Rowanfield Road

25 10 2008


Photos taken around June 2008

Rowanfield, or Rowenfield, as it was previously spelt, was once one of three large open fields in the Alstone tithing. If you go back to 1606 it was called Rewenfield, which according to Place Names of Gloucestershire means “aftermath field”. So its name may not have much to do with rowan trees.

Arguably the grandest feature of Rowanfield Road is a house called Westfield, a commanding and melodramatic villa set on the junction with Alstone Lane, now numbered 66 Alstone Lane. As idyllic as its location looks in the photo, taken from Rowanfield Road, it has the unfortunate distinction of being right slap bang next to the Bristol to Birmingham railway line on the other side, with a level crossing just in front of the garden where cars queue up night and day and the irritating bleeping of the crossing barriers must drive the occupants nuts. It has nice unspoiled gardens though with large old apple trees at the back. It sits rather strangely in its pointy Victorian splendour opposite a very ordinary cluster of identikit modern brick houses, which occupy the former site of a church school.

The level crossing here is known locally as the Paddy Gates. Nobody seems to know why.

Rowanfield Road was described as “newly-formed” in 1869 and referred to simply as “the road between the Libertus estate and Westfield”, getting its present name around 1872. There are still some older houses in the street apart from Westfield, such as the old mill house (above) and a few 19th century cottages and short terraces. Kelly’s map of 1927 shows a sparsely developed street with the houses well spaced out and mostly occupied by market gardens, backing onto open fields. But since WW2 the gaps have been densely filled in with modern housing. In recent years there has been an unfortunate rash of property speculators cramming extra houses into any available slice of spare land or garden, which has given the street a more crowded feel.

Lined up for the same treatment is the former heart of the community, the quirky St Mark’s Parish Hall (above and below, and at the top of the page). This charming edifice of wood and corrugated iron was built in 1911, but sadly by 2008 it was abandoned, vandalised, and up for sale as a “residential development opportunity”. I wonder how many cruddy brick boxes they can cram onto the site?

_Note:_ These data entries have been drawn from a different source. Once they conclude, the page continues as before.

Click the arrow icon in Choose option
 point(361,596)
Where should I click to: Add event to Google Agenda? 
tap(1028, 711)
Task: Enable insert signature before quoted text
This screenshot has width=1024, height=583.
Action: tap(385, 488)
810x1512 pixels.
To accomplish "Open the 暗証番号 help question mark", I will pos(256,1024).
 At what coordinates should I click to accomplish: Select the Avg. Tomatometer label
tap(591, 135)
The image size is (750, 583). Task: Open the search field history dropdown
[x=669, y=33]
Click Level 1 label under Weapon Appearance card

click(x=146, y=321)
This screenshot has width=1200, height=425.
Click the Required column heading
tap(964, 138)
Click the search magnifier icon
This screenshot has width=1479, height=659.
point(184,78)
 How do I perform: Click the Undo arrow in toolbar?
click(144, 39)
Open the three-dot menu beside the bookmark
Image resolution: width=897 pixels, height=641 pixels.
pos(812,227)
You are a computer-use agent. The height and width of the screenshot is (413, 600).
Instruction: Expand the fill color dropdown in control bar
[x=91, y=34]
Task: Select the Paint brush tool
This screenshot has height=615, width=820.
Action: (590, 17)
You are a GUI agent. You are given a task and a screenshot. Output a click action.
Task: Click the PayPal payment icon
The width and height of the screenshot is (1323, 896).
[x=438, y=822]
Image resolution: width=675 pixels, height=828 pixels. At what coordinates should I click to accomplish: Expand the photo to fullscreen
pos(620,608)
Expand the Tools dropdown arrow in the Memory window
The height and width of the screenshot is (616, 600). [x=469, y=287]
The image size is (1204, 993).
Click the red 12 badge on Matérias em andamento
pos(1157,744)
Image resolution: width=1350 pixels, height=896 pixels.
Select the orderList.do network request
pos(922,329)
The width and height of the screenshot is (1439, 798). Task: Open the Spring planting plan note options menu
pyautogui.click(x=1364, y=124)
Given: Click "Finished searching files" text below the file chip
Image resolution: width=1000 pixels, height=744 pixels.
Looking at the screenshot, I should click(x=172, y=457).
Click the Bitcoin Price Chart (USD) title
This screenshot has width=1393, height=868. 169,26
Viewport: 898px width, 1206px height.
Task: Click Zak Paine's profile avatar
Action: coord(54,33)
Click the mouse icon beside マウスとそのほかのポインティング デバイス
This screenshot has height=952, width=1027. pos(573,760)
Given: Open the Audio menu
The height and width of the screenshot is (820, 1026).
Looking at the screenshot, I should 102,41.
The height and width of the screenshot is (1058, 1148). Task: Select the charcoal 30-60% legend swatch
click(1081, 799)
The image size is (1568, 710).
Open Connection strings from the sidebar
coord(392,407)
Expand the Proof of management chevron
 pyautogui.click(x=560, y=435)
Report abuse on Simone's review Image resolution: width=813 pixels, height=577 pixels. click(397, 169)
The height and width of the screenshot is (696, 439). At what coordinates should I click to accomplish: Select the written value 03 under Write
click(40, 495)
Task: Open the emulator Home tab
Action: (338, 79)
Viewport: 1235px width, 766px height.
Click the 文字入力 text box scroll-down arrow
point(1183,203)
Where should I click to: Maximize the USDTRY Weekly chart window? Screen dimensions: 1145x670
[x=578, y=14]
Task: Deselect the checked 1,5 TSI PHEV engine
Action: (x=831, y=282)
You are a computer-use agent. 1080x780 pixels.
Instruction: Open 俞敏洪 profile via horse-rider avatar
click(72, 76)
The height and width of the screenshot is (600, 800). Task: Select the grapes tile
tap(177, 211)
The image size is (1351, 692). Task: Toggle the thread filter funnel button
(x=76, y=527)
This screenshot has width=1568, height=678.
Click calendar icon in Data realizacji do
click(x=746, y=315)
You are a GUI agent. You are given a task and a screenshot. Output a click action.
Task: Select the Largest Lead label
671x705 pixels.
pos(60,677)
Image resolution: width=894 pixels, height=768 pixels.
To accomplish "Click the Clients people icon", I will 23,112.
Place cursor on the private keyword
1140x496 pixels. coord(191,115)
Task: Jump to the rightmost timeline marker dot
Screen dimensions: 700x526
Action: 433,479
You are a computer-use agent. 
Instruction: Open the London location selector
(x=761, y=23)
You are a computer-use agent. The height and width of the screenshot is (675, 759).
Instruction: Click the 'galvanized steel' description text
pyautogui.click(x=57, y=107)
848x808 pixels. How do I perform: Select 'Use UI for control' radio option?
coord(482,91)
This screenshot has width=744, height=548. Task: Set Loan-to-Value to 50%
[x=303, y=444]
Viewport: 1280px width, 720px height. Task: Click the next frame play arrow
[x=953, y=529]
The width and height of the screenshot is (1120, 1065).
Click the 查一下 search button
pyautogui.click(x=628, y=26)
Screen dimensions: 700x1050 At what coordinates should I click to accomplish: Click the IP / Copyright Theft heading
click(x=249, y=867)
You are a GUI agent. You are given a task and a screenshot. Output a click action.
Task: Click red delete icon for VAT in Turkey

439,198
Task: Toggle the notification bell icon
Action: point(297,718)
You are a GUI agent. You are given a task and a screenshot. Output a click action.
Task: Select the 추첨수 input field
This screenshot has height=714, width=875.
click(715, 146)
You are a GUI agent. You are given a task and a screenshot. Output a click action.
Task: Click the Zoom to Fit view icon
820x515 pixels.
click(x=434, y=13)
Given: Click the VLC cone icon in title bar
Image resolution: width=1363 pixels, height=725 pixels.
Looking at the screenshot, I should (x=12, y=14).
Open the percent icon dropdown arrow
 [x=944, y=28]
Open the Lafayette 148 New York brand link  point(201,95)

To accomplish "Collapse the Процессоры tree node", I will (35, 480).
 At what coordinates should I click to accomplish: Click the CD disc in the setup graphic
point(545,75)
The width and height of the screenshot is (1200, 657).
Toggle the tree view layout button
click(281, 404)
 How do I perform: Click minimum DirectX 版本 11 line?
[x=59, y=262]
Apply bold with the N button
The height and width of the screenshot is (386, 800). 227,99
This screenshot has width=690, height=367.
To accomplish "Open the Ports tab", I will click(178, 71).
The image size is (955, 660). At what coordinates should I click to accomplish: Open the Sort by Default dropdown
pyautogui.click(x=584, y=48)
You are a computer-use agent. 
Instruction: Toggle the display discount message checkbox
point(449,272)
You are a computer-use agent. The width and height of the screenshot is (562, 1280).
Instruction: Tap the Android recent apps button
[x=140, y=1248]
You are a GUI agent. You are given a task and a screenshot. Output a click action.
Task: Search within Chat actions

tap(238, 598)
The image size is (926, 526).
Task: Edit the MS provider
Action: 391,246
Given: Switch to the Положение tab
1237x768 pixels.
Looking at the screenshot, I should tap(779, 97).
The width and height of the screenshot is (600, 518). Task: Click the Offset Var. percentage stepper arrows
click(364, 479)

These days the name Rowanfield is mainly associated with the large housing estate which extends over the former open fields and market gardens to the west of Rowanfield Road. Development began in the immediate post-war period, with the first houses built around 1949, and the streets were all named after southern English counties. It’s not one of Cheltenham’s most salubrious areas, to say the least, but all part of the town’s rich tapestry of contrasts.

There is also an industrial site in Rowanfield Road (below), one of Cheltenham’s older surviving factory buildings, still in use as business premises. These buildings are a relic of the celebrated Sunningend complex which was the lynchpin of Cheltenham’s (tiny) industrial base. Operated by the prestigious local firm H.H. Martyn & Co. between 1906 and 1971, the Sunningend works was involved in a huge range of skilled engineering and craft trades. It was a specialist in monuments and architechtural features in stone, wood and metal, and the Speaker’s chair and Despatch Boxes in the House of Commons were made here, as were many fittings on the Titanic. The company also at various times branched out into building Wolseley cars and assembling aeroplanes, having taken over a neighbouring foundry and an engine works. This area has been an industrial estate since the 19th century because of its proximity to the railway, starting with the Vulcan Iron Works in 1872. On the 1927 map (below) it’s marked as “Aircraft Works”, while the Ordnance Survey of 1921 labels it “Engineering and Ship Decoration”.

Although there’s no visible trace of it, a buried stream flows underneath the road and into the entrance to Parkbury Close. I wonder if that explains the weird forces at work on the surface?

Here’s a map of the area in 1927, when it was still relatively undeveloped. The two streams shown running across the fields are still there today, but culverted. They eventually join up with and flow into the River Chelt.